Transformer stage basic concepts (DataStage®)

You use the Transformer stage to define the data that will be output by the stage and how it will be transformed.

When you first edit a Transformer stage, it is likely that you will have already defined what data is input to the stage on the input link.

Input link

The input data source is joined to the Transformer stage via the input link.

Output link

You can specify output links from your Transformer stage. You can specify how you want the output links transformed, derivation details, and constraints on the output links.

You can have any number of output links from your Transformer stage.

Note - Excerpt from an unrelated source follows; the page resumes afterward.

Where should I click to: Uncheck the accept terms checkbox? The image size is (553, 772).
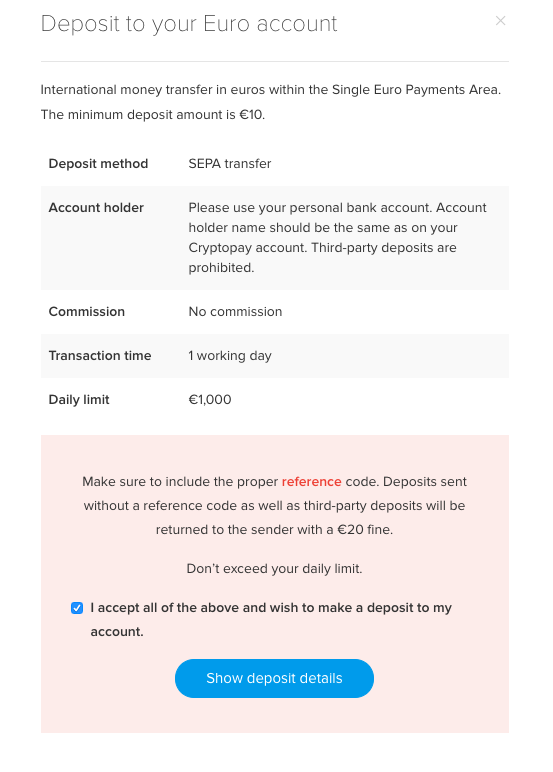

You might want to pass some data straight through the Transformer stage unaltered, but it's likely that you'll want to transform data from some input columns before outputting it from the Transformer stage.

You can specify such an operation by entering a transform expression. The source of an output link column is defined in that column's Derivation cell in the Output section on the Output tab. You can also enter expressions in this cell.

Looping

You can use the looping mechanism in the Transformer stage to create multiple output rows from a single input row.

The following scenarios give examples of how you can use the looping facility.

Example 1: Input data with multiple repeating columns

When the input data contains rows with multiple columns containing repeating data, you can use the Transformer stage to produce multiple output rows: one for each of the repeating columns.

For example, if the input row contained the following data.
Col1 Col2 Name1 Name2 Name3
abc def Jim Bob Tom
You can use the Transformer stage to flatten the input data and create multiple output rows for each input row. The data now comprises the following columns.
Col1 Col2 Name
abc def Jim
abc def Bob
abc def Tom

Example 2: Input data with multiple repeating values in a single field

When you have data where a single column contains multiple repeating values that are separated by a delimiter, you can flatten the data to produce multiple output columns: one for each of the delimited values. You can also specify that certain values are filtered out, and not have a new row created.
For example, the input row contains the following data.
Col1 Col2 Names
abc def Jim/Bob/Tom
You want to flatten the name field so a new row is created for every new name indicated by the backslash (/) character. You also want to filter out the name Jim and drop the column named Col2, so that the resulting output data for the example column produces two rows with two columns.
Col1 Name
abc Bob
abc Tom

Example 3: Value in an input row column used to generate new output rows

You can use the Transformer stage to generate new rows, based on values held in an input column.
For example, you have an input column that contains a count, and want to generate output rows based on the value of the count. The following example column has a count value of 5.
Col1 Col2 MaxCount
abc def 5
You can generate five output rows for this one input row based on the value in the Count column.
Col1 Col2 EntryNumber
abc def 1
abc def 2
abc def 3
abc def 4
abc def 5

Example 4: Input row group aggregation included with input row data

You can save input rows to a cache area, so that you can process this data in a loop.

For example, you have input data that has a column holding a price value. You want to add a column to the output rows. The new column indicates what percentage the price value is of the total value for prices in all rows in that group. The value for the new Percentage column is calculated by the following expression.

(price * 100)/sum of all prices in group
In the example, the data is sorted and is grouped on the value in Col1.
Col1 Col2 Price
1000 abc 100.00
1000 def 20.00
1000 ghi 60.00
1000 jkl 20.00
2000 zyx 120.00
2000 wvu 110.00
2000 tsr 170.00
The percentage for each row in the group where Col1 = 1000 is calculated by the following expression.
(price * 100)/200
The percentage for each row in the group where Col1 = 2000 is calculated by the following expression.
(price * 100)/400
The output is shown in the following table.
Col1 Col2 Price Percentage
1000 abc 100.00 50.00
1000 def 20.00 10.00
1000 ghi 60.00 30.00
1000 jkl 20.00 10.00
2000 zyx 120.00 30.00
2000 wvu 110.00 27.50
2000 tsr 170.00 42.50
This scenario uses key break facilities that are available on the Transformer stage. You can use these facilities to detect when the value of an input column changes, and so group rows as you process them.